Version 69 (modified by chris, 3 years ago) (diff) |
---|
Table of Contents
Puffin
puffin.webarch.net is a 8GB RAM, 14 CPU core Debian Squeeze virtual server which replaced NewLiveServer and DevelopmentServer for running the Transition Network Drupal sites. It went live in early 2013.
This server is due to be upgraded from LennyToSqueeze on ticket:535 in May 2013.
It was agreed to call this server puffin at the ttech meeting on 22nd November 2012, see ticket:463. The install and initial configuration of this server was tracked on ticket:466, see also the other PuffinServer#migrationtickets. Other services from the old server were migrated to PenguinServer.
Munin Stats
There are munin stats for the server available here
See ticket:555#comment:13 for the notes regarding the installation of the mysql munin stats package.
Load Spikes
The server has been suffering from load spikes which cause the site to be unresponsive for clients, you can see the current status via the puffin Munin load graph, note the Max values for the last day, week, month and year.

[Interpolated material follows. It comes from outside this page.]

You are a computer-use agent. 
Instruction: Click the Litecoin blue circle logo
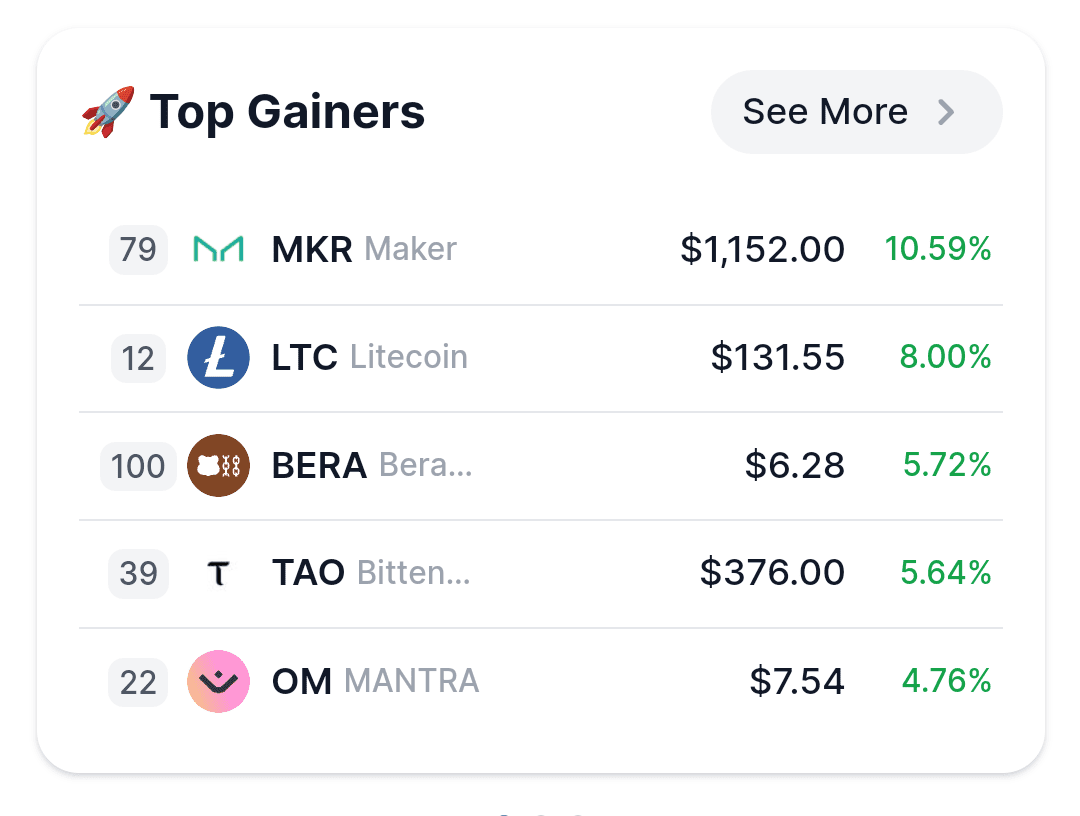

When the load hits 3.88 robots are served 403 Forbidden responses and when the load hits 18.88 maintenance tasks are killed and when the load hits 72.2 the server terminates until the 5 min load average falls below 44.4.
The default thresholds have been changed as they were causing the shut to shutdown for 15 min at a time far too often.

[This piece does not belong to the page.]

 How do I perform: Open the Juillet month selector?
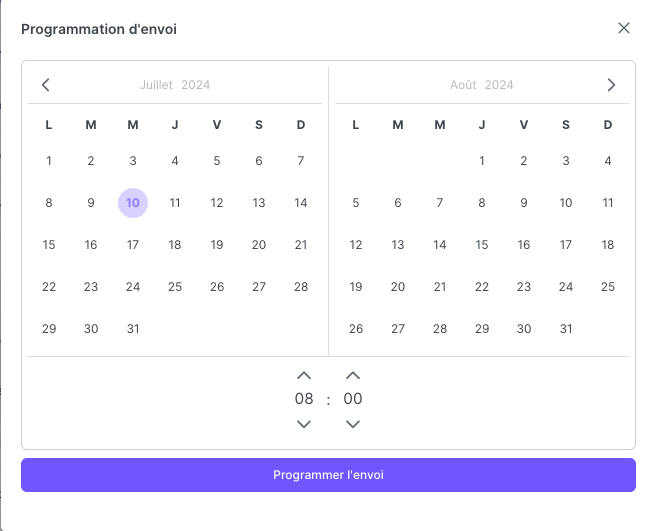(x=156, y=85)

The current thresholds are generated from these variables in /root/.barracuda.cnf, the commented out values are the default ones:
#_LOAD_LIMIT_ONE=1444 #_LOAD_LIMIT_TWO=888 _LOAD_LIMIT_ONE=7220 _LOAD_LIMIT_TWO=4440
These variables are used by the /var/xdrago/second.sh script, which is run every minute via cron, which has the following variables in it:
ONEX_LOAD=`awk '{print $1*100}' /proc/loadavg` FIVX_LOAD=`awk '{print $2*100}' /proc/loadavg` CTL_ONEX_SPIDER_LOAD=388 CTL_FIVX_SPIDER_LOAD=388 CTL_ONEX_LOAD=7220 CTL_FIVX_LOAD=4440 CTL_ONEX_LOAD_CRIT=1888 CTL_FIVX_LOAD_CRIT=1555
These values translate to the following loads for comparison to the Munin graphs:
- ONEX_LOAD: load average over the last minute times 100
- FIVX_LOAD: load average over the last 5 minutes times 100
- CTL_ONEX_SPIDER_LOAD: 3.88
- CTL_FIVX_SPIDER_LOAD: 3.88
- CTL_ONEX_LOAD: 72.20
- CTL_FIVX_LOAD: 44.40
- CTL_ONEX_LOAD_CRIT: 18.88
- CTL_FIVX_LOAD_CRIT: 15.55
And the logic, translated into english, is:
- If the load average over the last minute is greater than 3.88 and less than 72.20 and the nginx high load config isn't in use then start to use it.
- Else if the load average over the last 5 mins is greater than 3.88 and less than 44.40 and the nginx high load config isn't in use then start to use it.
- Else if the load average over the last minute is less than 3.88 and the the load average over the last 5 mins is less than 3.88 and the nginx high load config is in use then stop using it.
- If the load average over the last minute is greater than 18.88 and if /var/run/boa_run.pid exists, wait a second, if not kill some maintenance jobs: killall -9 php drush.php wget
- Else if the load average over the last 5 mins is greater than 15.55 then if /var/run/boa_run.pid exists, wait a second, if not kill some maintenance jobs: killall -9 php drush.php wget
- If the load average over the last minute is greater than 72.20 then kill the web server, killall -9 nginx and killall -9 php-fpm php-cgi
- Else if the load average over the last 5 mins is greater than 44.40 then kill the web server, killall -9 nginx and killall -9 php-fpm php-cgi
- Else restart all the services via /var/xdrago/proc_num_ctrl.cgi
Tickets
Most the "live server" tickets relate to puffin, but the older ones are for previous servers.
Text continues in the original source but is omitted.